Unless a line falls after the one with "Бас редакторлар (713, 1736)", retype it exactly from the records below; leave out all pictures.
::::::::::
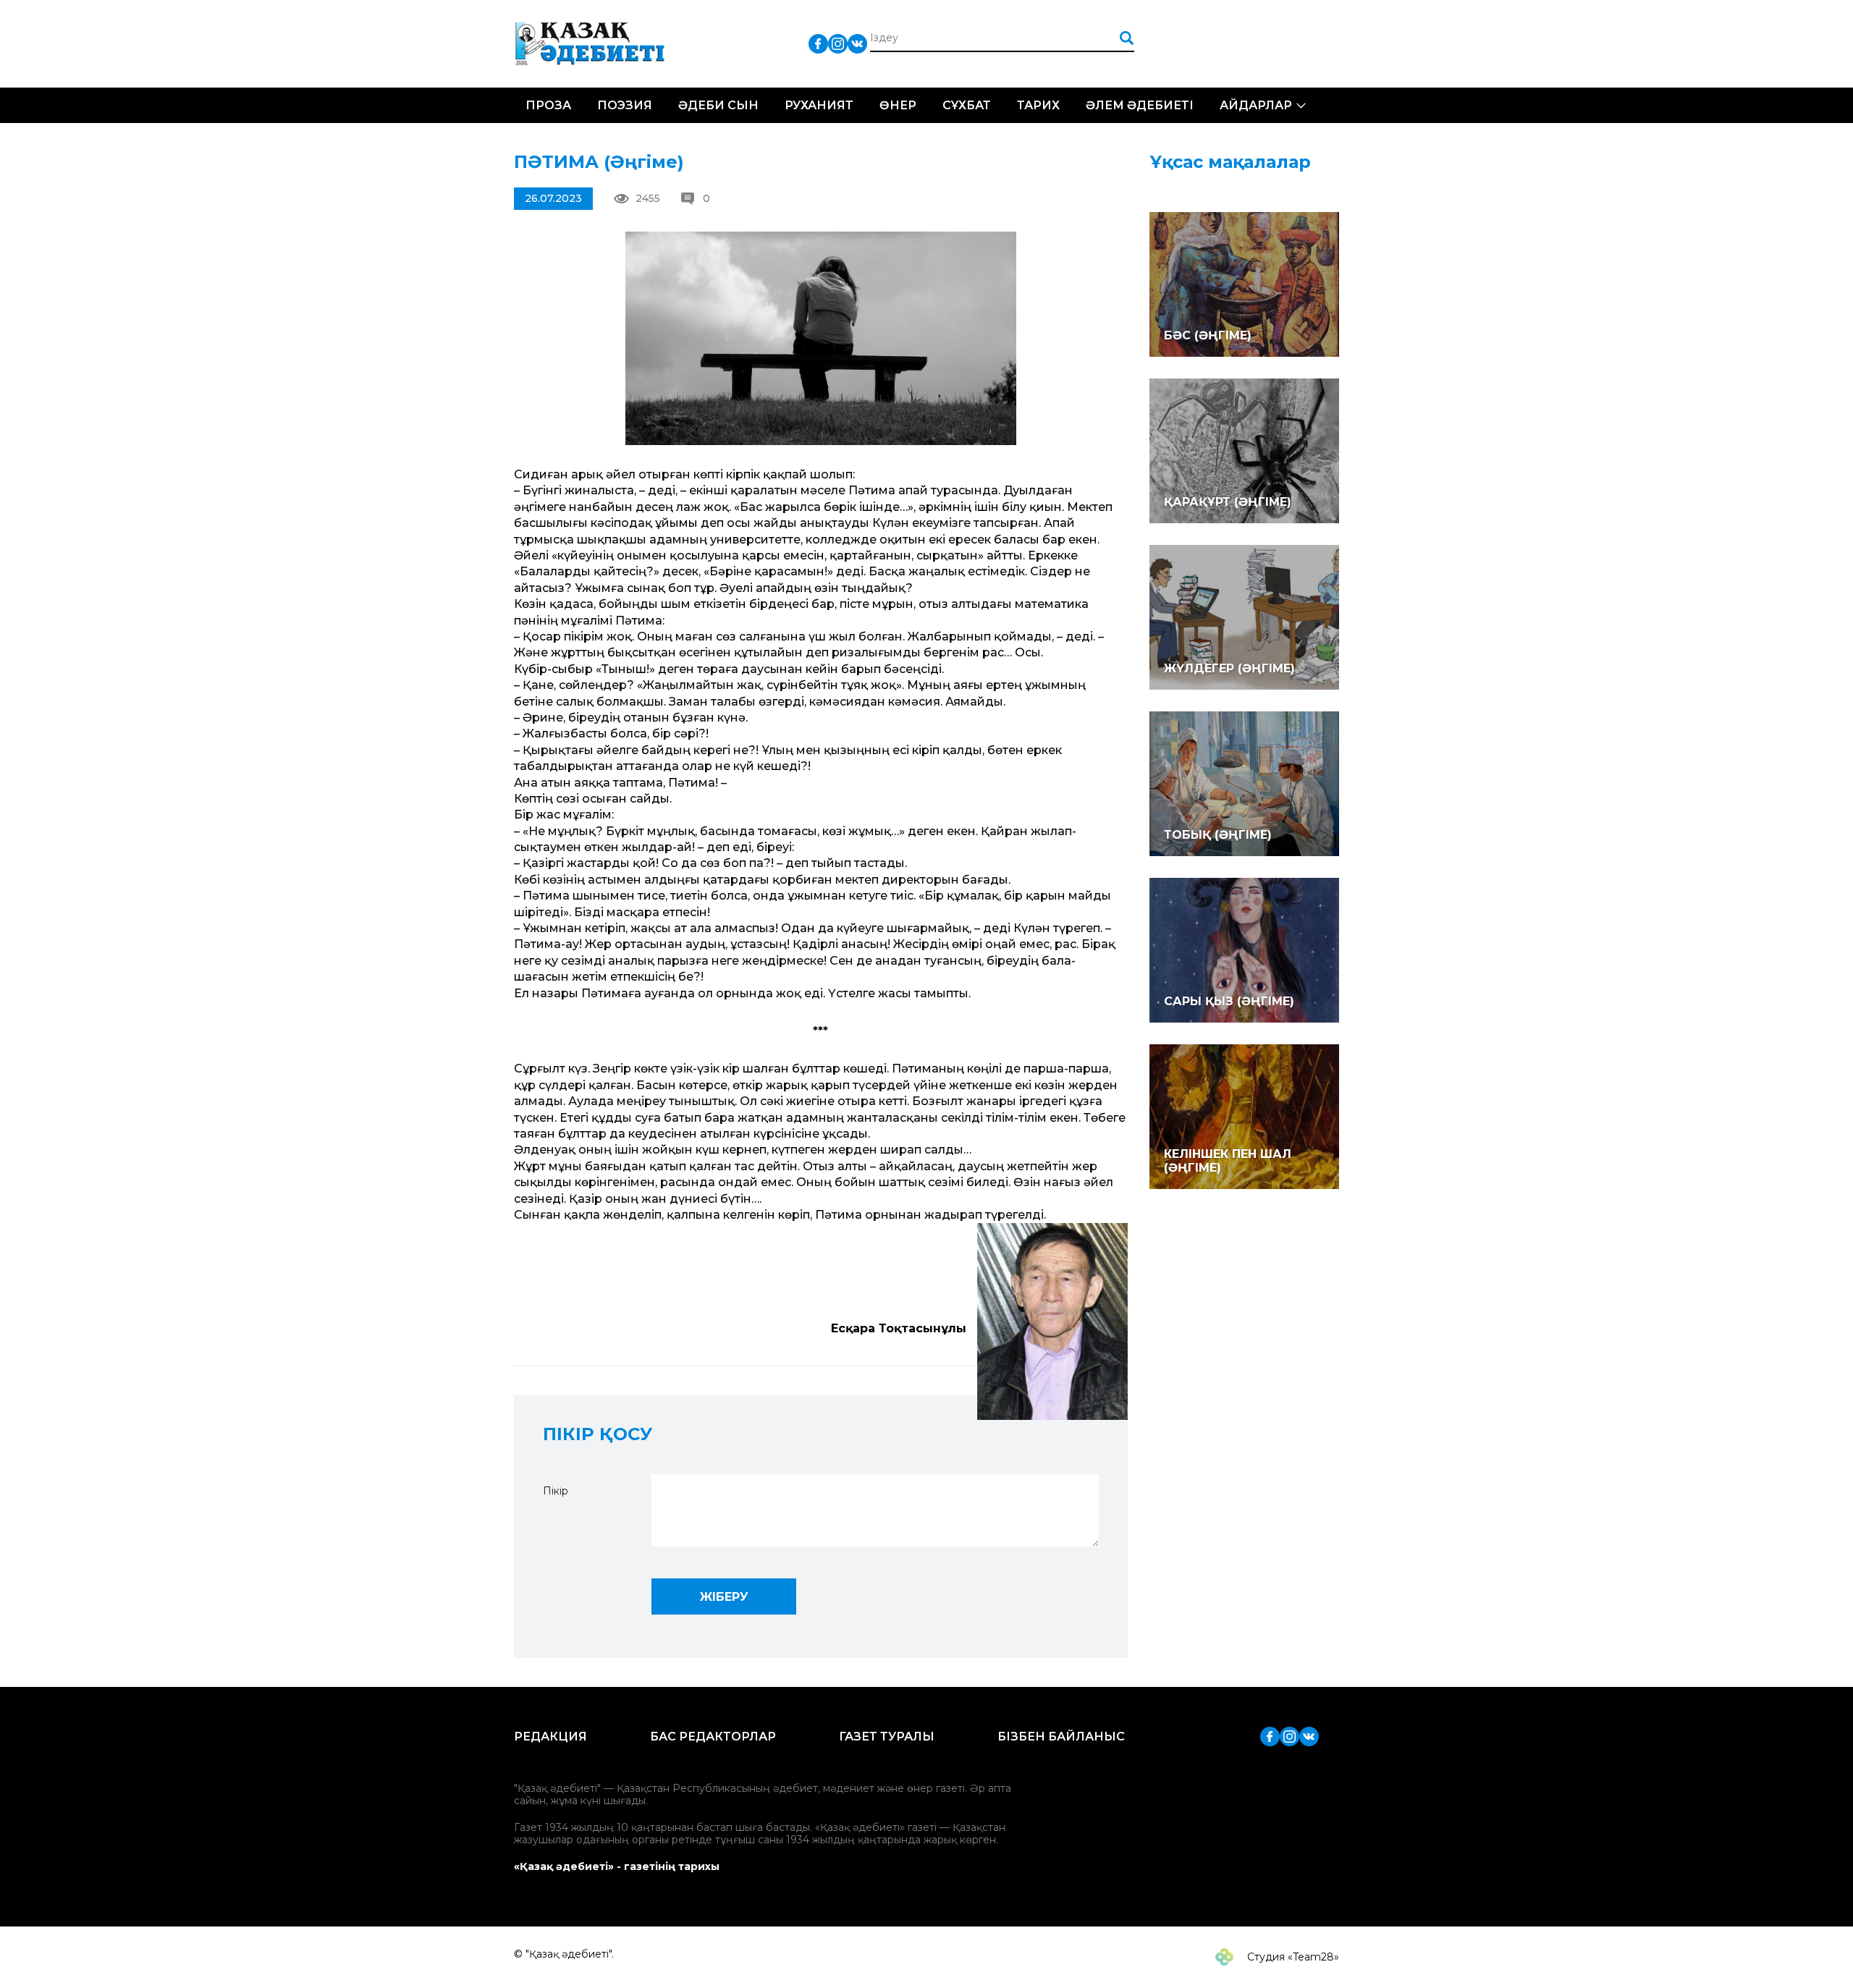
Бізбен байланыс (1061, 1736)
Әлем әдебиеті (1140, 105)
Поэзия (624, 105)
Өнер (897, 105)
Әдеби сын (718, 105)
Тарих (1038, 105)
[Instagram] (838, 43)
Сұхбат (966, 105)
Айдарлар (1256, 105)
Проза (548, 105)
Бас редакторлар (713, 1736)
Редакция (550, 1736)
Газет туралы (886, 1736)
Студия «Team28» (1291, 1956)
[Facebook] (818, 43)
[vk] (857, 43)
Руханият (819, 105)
::::::::::
→ ANSWER SECTION:
Бізбен байланыс (1061, 1736)
Әлем әдебиеті (1140, 105)
Поэзия (624, 105)
Өнер (897, 105)
Әдеби сын (718, 105)
Тарих (1038, 105)
[Instagram] (838, 43)
Сұхбат (966, 105)
Айдарлар (1256, 105)
Проза (548, 105)
Бас редакторлар (713, 1736)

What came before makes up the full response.